YOU will have to be strong, and cut their mix back to only a few times a week, to only once a week, then to just a very occasional treat. In the end you will be glad you did. I had a wonderful chart on rats fed the grain mix diet and rats fed the block staple and the diferences in their weights...it was astounding. I would have to dig it up since my computer crashed and I lost all my good stuff last year, but I posted it on a forum, just need to find it again


----------



## lilspaz68 (Feb 24, 2007)

Found it!!!

I am quite unhappy with the weights of the majority of my Horde these days. It worries me that I am doing something wrong currently. I used to feed them Suebee’s freely since I didn’t have access to lab blocks at the time, and then I used to feed both.
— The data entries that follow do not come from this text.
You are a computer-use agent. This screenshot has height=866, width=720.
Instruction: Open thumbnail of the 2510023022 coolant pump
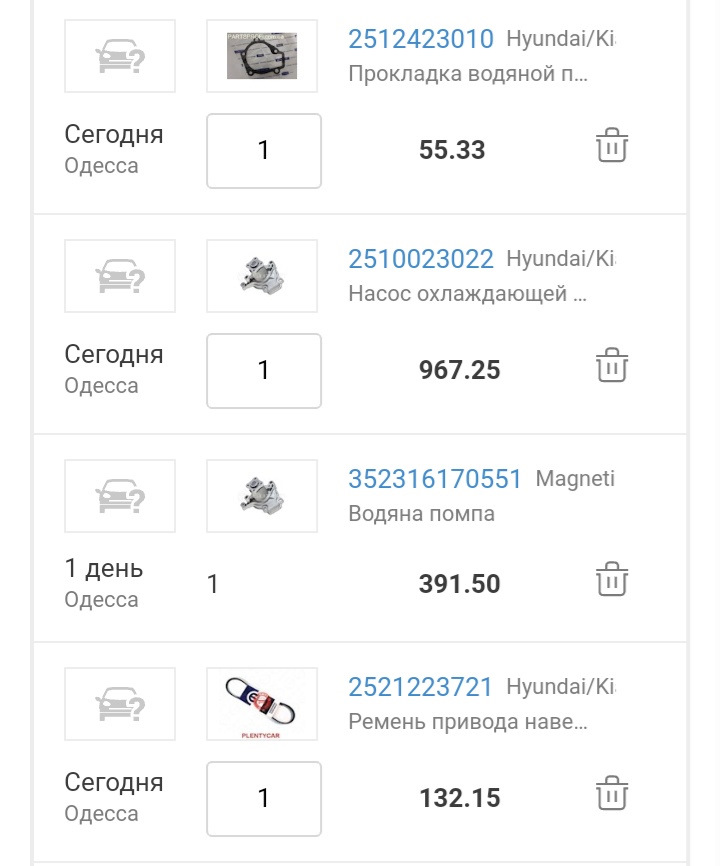[x=262, y=276]
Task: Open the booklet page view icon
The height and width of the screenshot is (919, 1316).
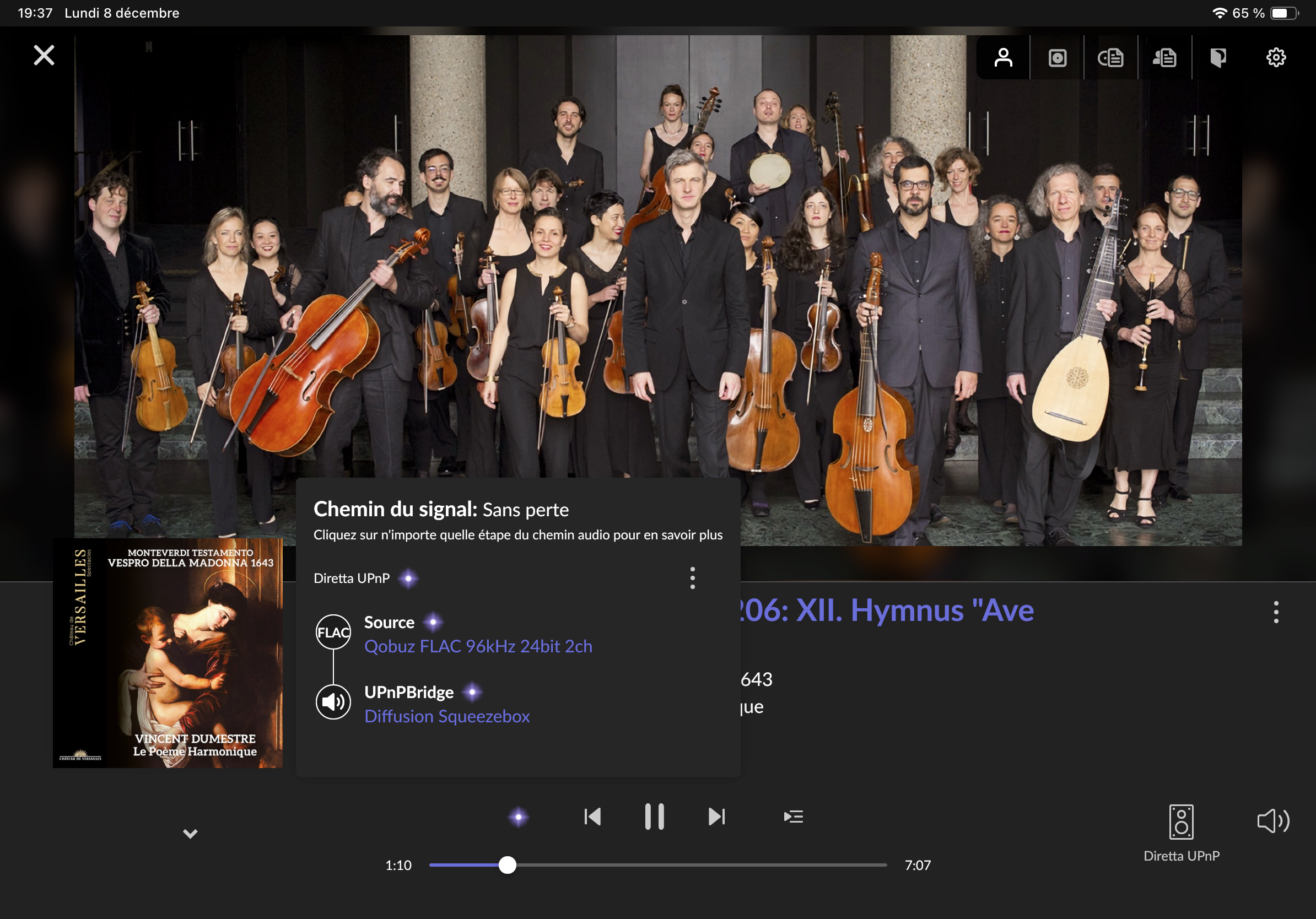Action: point(1218,58)
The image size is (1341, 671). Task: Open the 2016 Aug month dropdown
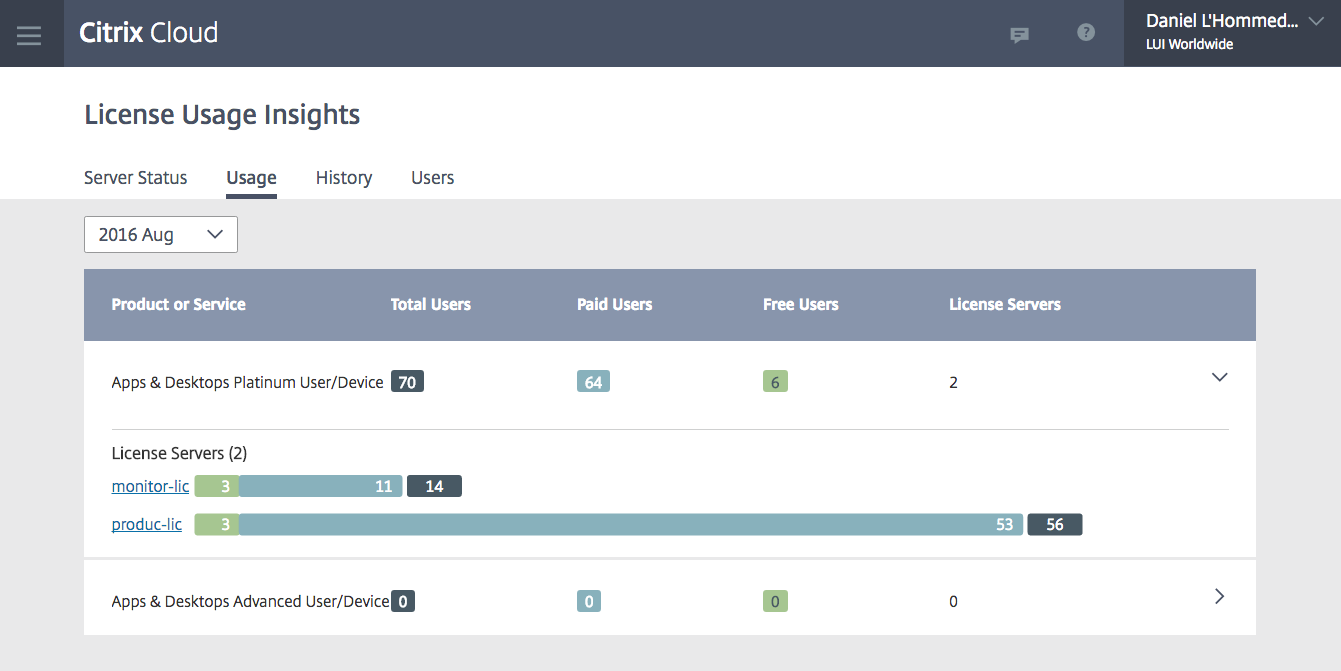161,235

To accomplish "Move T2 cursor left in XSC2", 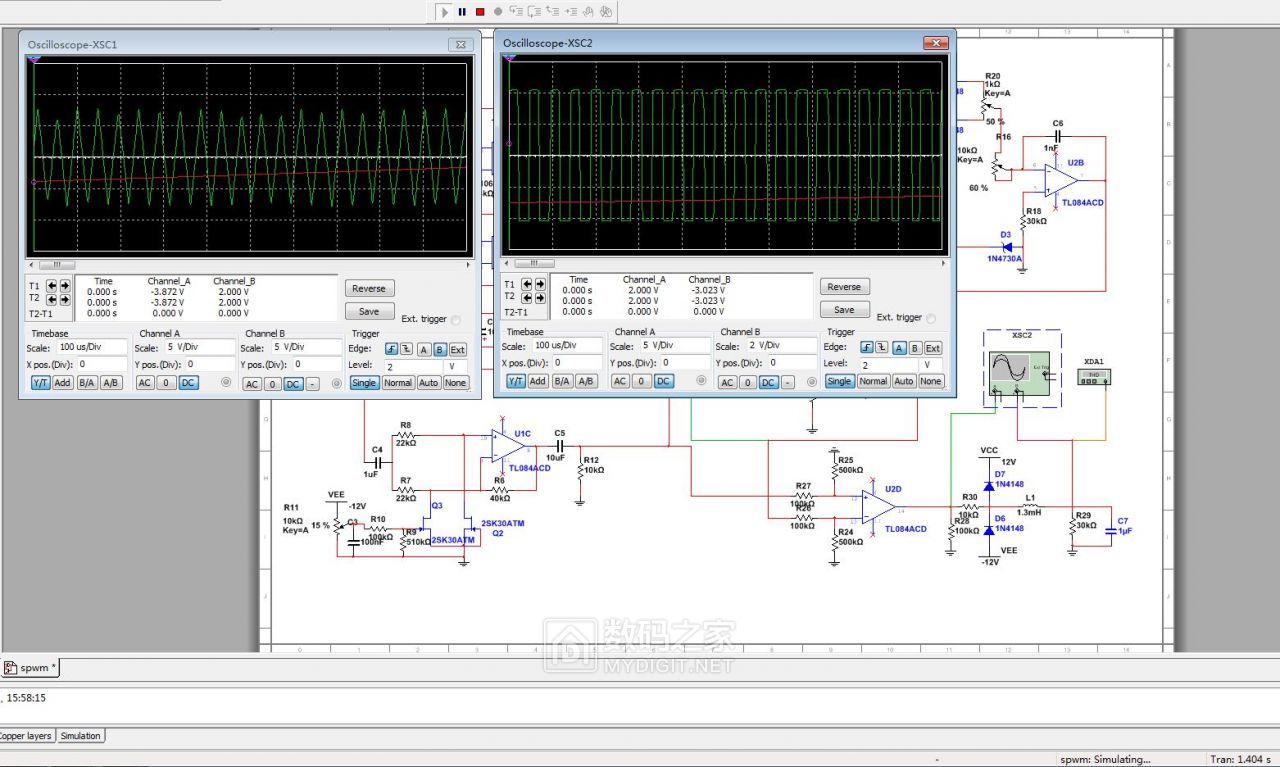I will [x=527, y=297].
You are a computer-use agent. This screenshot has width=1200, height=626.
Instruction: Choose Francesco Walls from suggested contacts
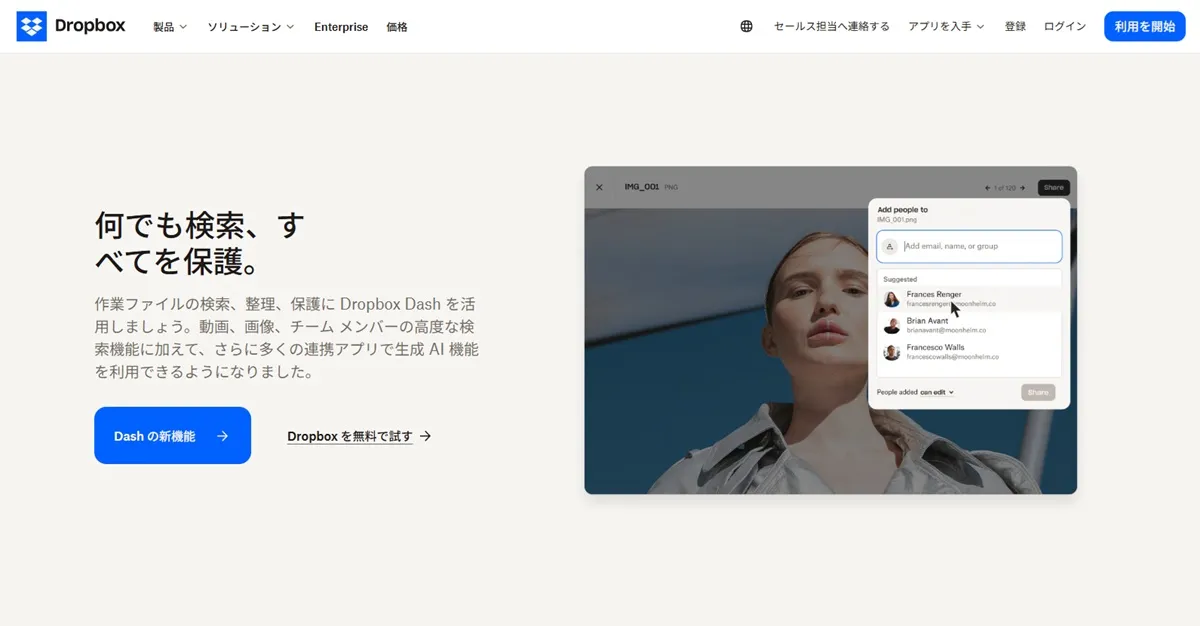pos(935,351)
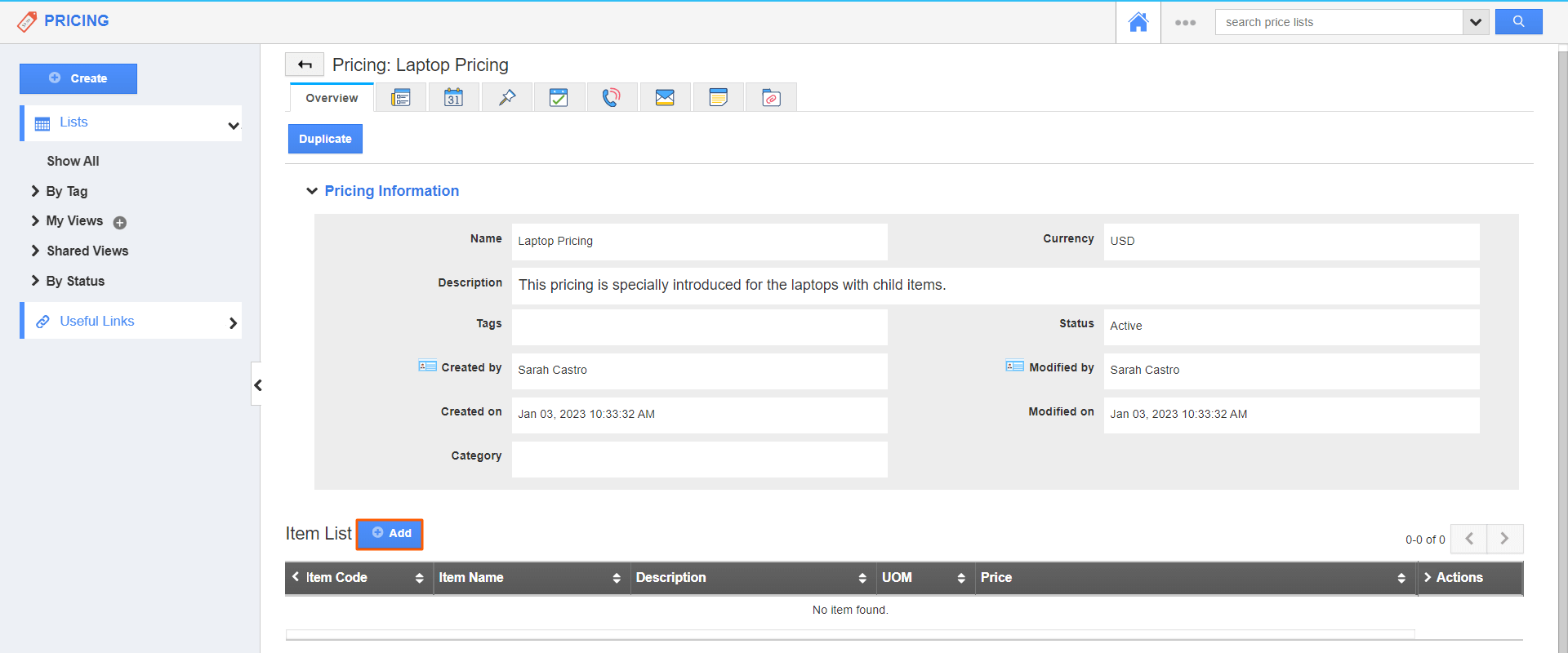
Task: Collapse the Pricing Information section
Action: [x=312, y=191]
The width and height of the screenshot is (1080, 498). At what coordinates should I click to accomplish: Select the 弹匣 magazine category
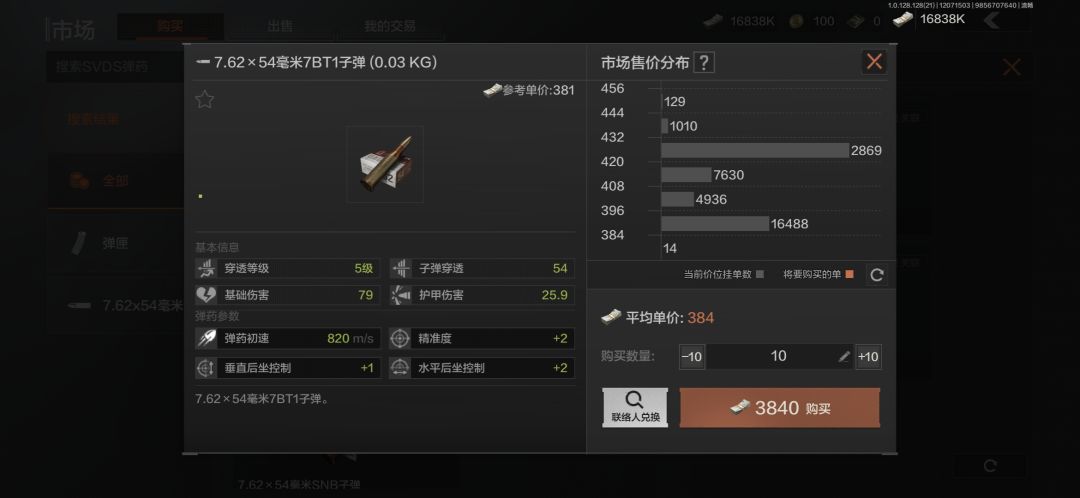115,243
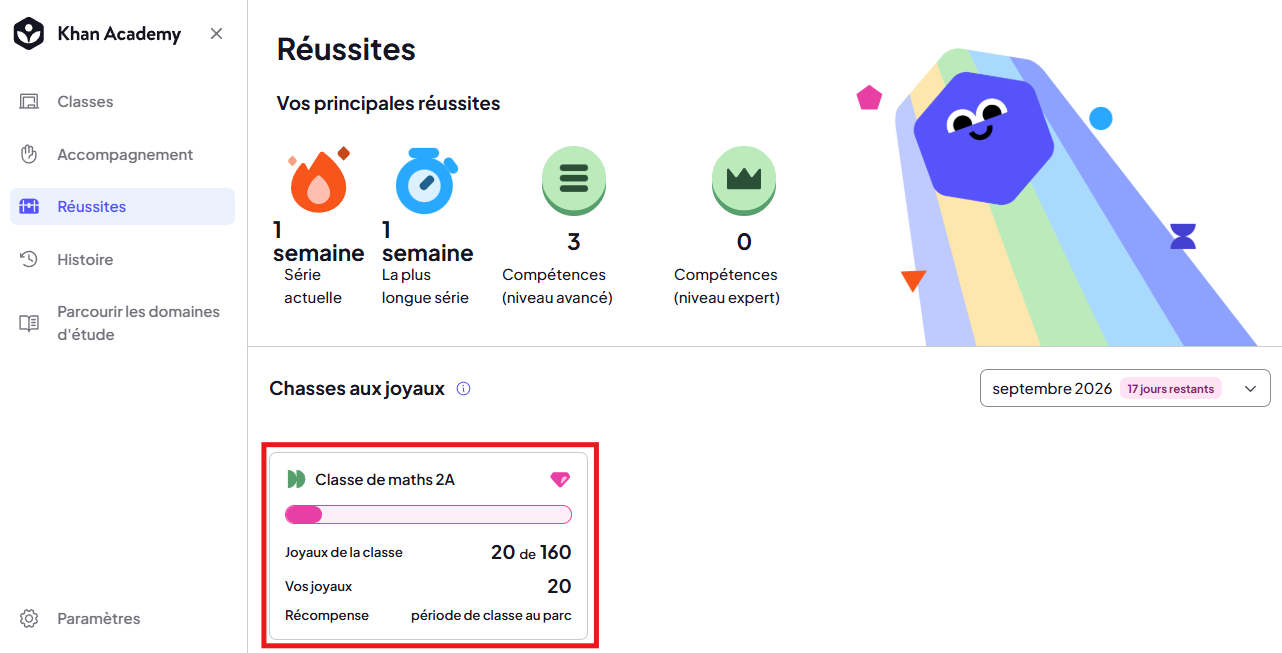Open the Classe de maths 2A card
Screen dimensions: 1282x653
coord(428,546)
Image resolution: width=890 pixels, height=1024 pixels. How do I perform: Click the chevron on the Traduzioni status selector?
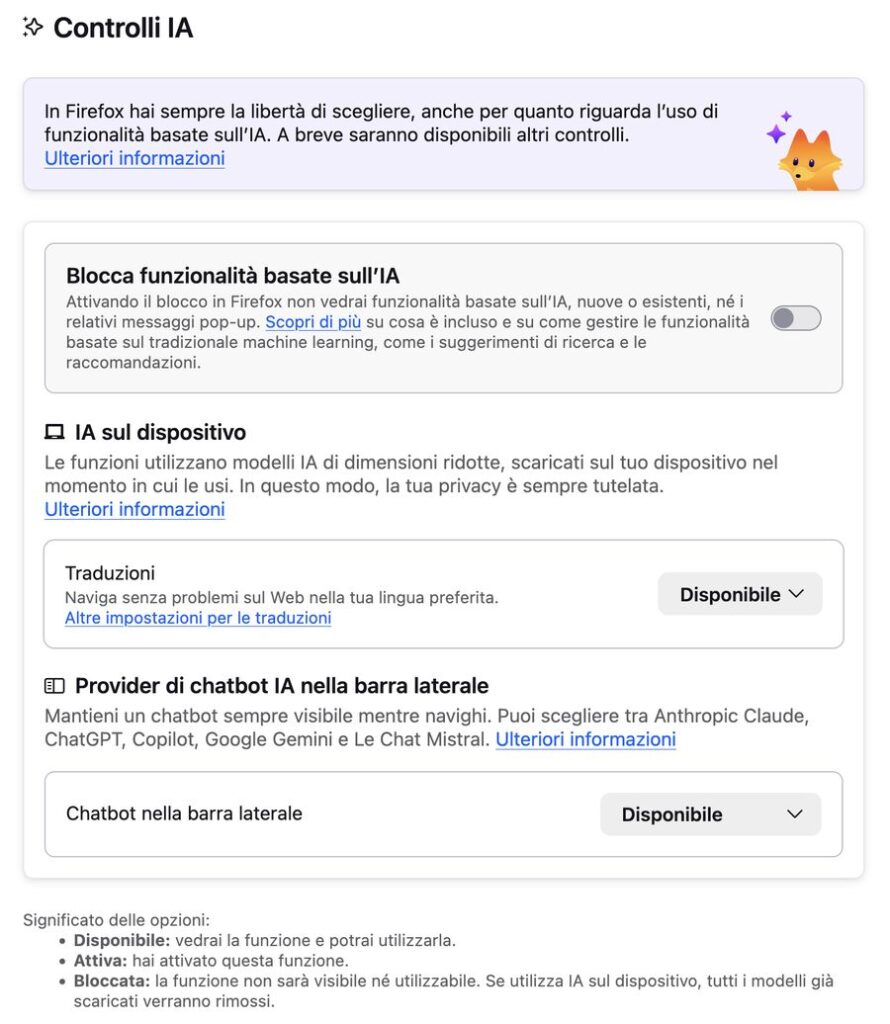coord(795,593)
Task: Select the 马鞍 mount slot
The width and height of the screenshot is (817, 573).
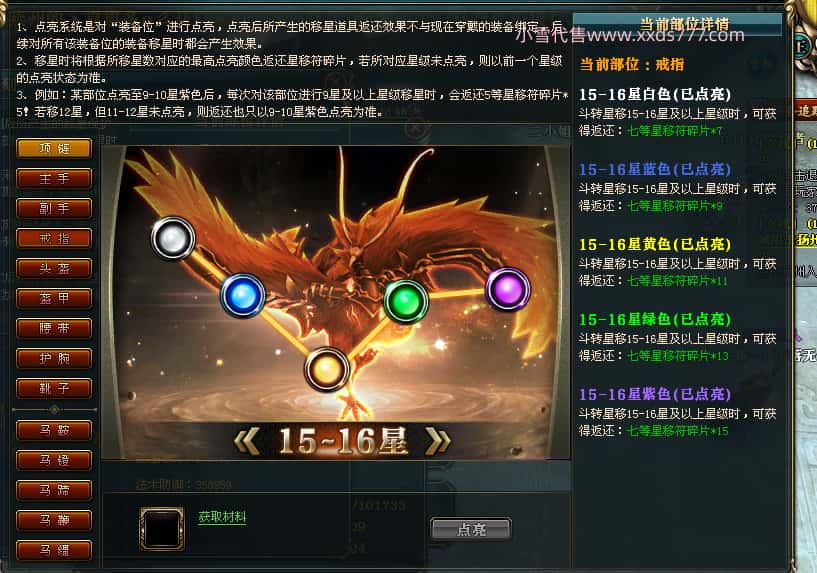Action: pyautogui.click(x=54, y=430)
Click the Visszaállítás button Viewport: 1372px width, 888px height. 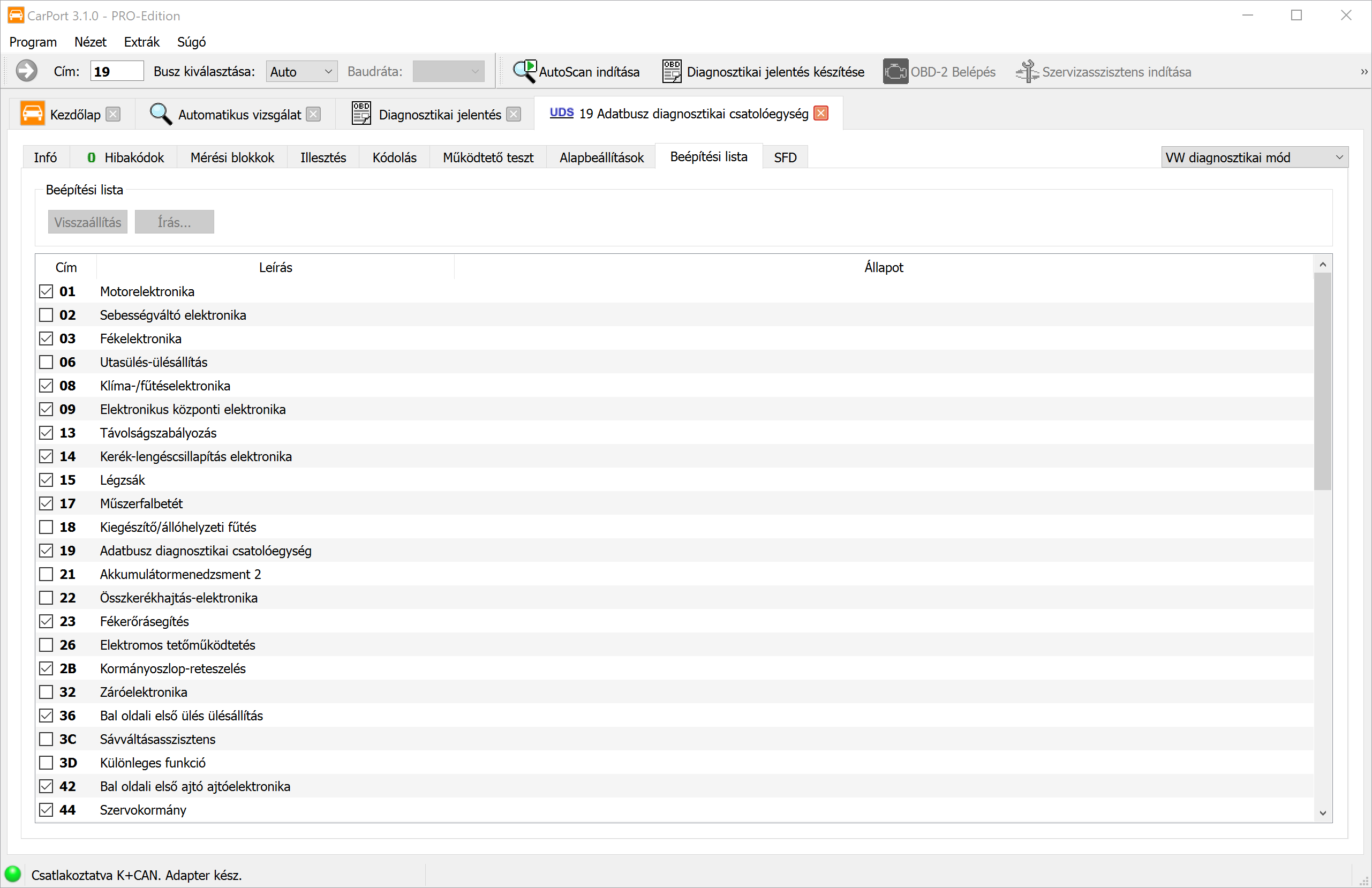point(88,222)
I didn’t quite understand that Suebee’s was not to be fed daily but as tri-weekly addition to the dog kibble 

Now my rats are fed strictly lab blocks (Mazuri previously, now HT 2104 for the last 6 months..thank you Elizabeth!) supplemented with veggies and occasional fruit, with “bad” treats like peanuts in the shell handed out one by one. 

I used Aura and Valora and Vesta as my comparison rats from the Horde of Old as they were normal-sized rats and very lean when I got them as babies. I had to use Dilbert as my comparison to my neutered boys.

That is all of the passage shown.